Will your anti-virus program protect you?

Don't count on your anti-virus or anti-spyware program to catch it. Recent tests show that these programs still catch only a low percentage of known viruses, and even fewer "Zero-Day" exploits that can occur before the vendors even know about them.

What can you do to protect yourself?

The most effective ways to defend against this type of phishing email are:

1. Always make sure your email client (like Outlook) is set to have PREVIEW MODE TURNED OFF. If it is on, some threats in the message could be activated when you simply select the subject line in your inbox (without even opening it).
2. Also, make sure your email client has AUTOMATIC IMAGE LOADING turned off. Once again, if you don't do this, the links in these emails will be activated as soon as you view the message.
3. If you have done 2 and 3 above, when you open a message, it will look ugly, but you will be able to check the links in the email to see what sites they actually point to. In most recent versions of email clients, like Outlook, moving the cursor over a link will cause a "pop-up tip" that shows you the real link.
4. If the real link is different from the originally visible link, it is very suspect. DON'T CLICK ON IT.
5. If the real link looks like a real site, like PAYPAL.COM, make sure the characters in the URL are exactly what they should be. A common substitution is to use the number "1" instead of a lower case letter "L", which look very similar. Even a hyphen or mixed up combinations of "i" and "l" can be hard to catch. The phishing scammers depend on people to miss these subtle differences.
   

What does it look like?

The subject line may appear as:

You've received A Hallmark E-Card!

The card looks authentic, in that it even has some instructions regarding taking security precautions, but still has a hidden link in it. While the text of the message looks like the link will take you to the Hallmark website, IT WILL NOT.
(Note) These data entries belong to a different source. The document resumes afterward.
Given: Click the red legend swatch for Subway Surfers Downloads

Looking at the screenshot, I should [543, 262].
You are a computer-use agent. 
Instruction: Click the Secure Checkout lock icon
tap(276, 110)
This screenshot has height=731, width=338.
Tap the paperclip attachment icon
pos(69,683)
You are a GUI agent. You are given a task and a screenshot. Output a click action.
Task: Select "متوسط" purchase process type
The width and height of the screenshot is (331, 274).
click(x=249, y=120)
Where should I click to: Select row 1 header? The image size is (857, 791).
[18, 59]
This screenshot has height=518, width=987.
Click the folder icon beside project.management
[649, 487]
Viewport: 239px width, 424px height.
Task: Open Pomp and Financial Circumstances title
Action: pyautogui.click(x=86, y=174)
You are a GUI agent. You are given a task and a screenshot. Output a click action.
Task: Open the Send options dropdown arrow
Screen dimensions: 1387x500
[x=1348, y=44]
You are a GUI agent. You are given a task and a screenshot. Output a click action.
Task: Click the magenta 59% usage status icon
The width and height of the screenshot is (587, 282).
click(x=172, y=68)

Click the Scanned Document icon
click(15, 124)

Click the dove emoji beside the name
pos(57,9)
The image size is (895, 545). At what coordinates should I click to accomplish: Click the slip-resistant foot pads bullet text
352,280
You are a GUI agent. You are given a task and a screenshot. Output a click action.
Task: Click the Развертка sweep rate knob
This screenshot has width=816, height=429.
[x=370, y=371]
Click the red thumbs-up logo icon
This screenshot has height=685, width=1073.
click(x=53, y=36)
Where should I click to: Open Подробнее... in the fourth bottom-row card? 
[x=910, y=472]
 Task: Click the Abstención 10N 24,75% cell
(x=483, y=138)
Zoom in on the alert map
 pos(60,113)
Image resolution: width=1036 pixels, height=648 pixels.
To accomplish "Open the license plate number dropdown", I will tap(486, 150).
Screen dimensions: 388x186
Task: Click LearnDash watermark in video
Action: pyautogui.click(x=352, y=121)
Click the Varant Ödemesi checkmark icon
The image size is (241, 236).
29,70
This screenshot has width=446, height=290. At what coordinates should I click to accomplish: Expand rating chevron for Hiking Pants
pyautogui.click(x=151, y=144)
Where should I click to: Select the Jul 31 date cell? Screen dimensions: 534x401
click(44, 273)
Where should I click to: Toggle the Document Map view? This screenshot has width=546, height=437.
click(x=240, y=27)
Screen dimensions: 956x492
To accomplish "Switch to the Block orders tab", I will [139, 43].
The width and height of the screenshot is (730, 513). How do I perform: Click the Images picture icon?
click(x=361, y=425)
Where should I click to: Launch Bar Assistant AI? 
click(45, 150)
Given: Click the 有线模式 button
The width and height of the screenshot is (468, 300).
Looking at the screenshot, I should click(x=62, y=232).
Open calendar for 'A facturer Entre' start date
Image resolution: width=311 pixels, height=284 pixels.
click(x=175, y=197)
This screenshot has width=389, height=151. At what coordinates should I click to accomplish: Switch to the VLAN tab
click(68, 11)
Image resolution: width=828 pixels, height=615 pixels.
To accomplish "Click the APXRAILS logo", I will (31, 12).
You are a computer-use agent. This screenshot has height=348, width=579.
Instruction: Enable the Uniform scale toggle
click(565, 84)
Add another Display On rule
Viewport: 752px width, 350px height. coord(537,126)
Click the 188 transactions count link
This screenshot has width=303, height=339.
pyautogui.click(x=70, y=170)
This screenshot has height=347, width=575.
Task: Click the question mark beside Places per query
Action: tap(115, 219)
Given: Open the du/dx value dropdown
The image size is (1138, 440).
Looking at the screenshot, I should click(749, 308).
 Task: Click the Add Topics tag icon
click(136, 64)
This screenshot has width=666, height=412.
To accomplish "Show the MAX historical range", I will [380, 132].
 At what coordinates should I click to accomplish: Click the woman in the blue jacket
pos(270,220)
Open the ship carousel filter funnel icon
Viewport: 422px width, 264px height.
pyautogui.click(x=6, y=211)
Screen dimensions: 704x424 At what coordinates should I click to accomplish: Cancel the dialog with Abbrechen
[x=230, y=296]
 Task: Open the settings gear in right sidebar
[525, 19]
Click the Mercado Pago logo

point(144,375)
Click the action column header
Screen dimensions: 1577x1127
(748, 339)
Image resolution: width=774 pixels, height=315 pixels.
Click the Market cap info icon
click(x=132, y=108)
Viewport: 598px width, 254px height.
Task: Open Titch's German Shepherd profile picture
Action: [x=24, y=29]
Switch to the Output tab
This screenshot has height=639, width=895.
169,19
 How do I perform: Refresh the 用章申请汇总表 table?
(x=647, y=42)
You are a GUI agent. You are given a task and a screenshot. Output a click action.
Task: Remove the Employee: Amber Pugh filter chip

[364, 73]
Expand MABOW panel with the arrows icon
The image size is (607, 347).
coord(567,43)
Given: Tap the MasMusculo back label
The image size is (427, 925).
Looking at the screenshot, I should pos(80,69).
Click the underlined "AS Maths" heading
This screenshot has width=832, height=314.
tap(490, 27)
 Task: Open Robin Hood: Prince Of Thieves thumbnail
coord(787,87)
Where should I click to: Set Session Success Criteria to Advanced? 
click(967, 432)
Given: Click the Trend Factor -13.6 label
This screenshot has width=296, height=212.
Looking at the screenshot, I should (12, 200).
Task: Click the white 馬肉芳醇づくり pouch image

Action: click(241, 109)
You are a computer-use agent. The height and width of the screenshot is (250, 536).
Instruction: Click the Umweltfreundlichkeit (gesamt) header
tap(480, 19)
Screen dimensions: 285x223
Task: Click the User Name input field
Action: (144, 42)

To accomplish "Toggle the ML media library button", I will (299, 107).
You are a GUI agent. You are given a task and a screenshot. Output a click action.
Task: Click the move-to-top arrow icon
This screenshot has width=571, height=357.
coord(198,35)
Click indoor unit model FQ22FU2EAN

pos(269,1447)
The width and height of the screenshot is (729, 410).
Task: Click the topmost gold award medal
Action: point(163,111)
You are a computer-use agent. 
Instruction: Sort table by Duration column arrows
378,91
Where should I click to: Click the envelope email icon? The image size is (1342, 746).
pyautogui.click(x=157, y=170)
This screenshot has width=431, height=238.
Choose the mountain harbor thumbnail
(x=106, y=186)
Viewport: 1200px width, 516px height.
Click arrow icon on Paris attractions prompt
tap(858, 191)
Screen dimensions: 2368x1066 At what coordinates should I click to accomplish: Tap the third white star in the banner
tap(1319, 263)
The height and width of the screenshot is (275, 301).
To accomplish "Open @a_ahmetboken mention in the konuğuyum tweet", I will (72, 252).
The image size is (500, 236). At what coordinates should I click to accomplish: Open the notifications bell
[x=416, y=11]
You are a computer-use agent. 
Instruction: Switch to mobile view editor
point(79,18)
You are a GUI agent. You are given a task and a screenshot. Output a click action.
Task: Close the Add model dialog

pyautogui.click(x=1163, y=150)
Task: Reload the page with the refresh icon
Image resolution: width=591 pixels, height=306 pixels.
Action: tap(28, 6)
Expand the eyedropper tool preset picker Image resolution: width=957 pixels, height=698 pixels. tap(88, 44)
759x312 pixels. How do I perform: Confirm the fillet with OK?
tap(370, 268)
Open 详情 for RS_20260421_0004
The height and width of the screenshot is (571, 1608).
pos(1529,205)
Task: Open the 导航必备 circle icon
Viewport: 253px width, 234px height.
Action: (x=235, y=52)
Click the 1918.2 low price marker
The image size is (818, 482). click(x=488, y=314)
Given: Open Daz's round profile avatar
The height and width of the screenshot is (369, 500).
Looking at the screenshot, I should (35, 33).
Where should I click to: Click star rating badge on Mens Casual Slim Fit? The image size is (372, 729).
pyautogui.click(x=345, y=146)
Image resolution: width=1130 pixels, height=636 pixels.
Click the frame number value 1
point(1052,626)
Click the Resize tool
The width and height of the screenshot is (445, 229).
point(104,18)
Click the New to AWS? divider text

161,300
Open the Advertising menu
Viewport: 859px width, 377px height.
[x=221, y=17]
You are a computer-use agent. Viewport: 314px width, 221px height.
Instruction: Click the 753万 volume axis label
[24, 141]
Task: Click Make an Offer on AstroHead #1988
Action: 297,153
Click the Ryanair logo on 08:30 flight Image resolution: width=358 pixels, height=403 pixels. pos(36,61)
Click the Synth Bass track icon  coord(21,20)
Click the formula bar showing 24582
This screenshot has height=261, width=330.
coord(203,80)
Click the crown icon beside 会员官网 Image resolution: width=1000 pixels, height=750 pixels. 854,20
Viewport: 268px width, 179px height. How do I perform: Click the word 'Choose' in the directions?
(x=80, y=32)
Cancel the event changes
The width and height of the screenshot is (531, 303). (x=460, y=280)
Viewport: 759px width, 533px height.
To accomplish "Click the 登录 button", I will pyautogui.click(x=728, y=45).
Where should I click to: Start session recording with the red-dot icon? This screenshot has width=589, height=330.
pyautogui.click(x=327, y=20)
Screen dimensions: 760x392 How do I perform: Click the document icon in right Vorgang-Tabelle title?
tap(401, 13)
Here's a copy of the visible text in a message I received:

   
----------

If you recognize this name, click the link to see your E-Card.
http://www.hallmark.com/ECardWeb/ECV.jsp?a=EG0694272732475M245925860Y&product_id=   
    
If this name is not familiar to you and you're concerned about online security, please use the following steps:   

         
Visit http://www.hallmark.com/getecard
Enter your e-mail address in the Original Recipient.s E-Mail Address box.
Enter EG0694262772

-----------

The links may appear correct above, but in the email, because it was created in HTML, the actual links are different, and will take you to a different site.

One of the actual links in the email I got goes to an EXECUTABLE file, which could end up launching a virus or other dangerous file on your system.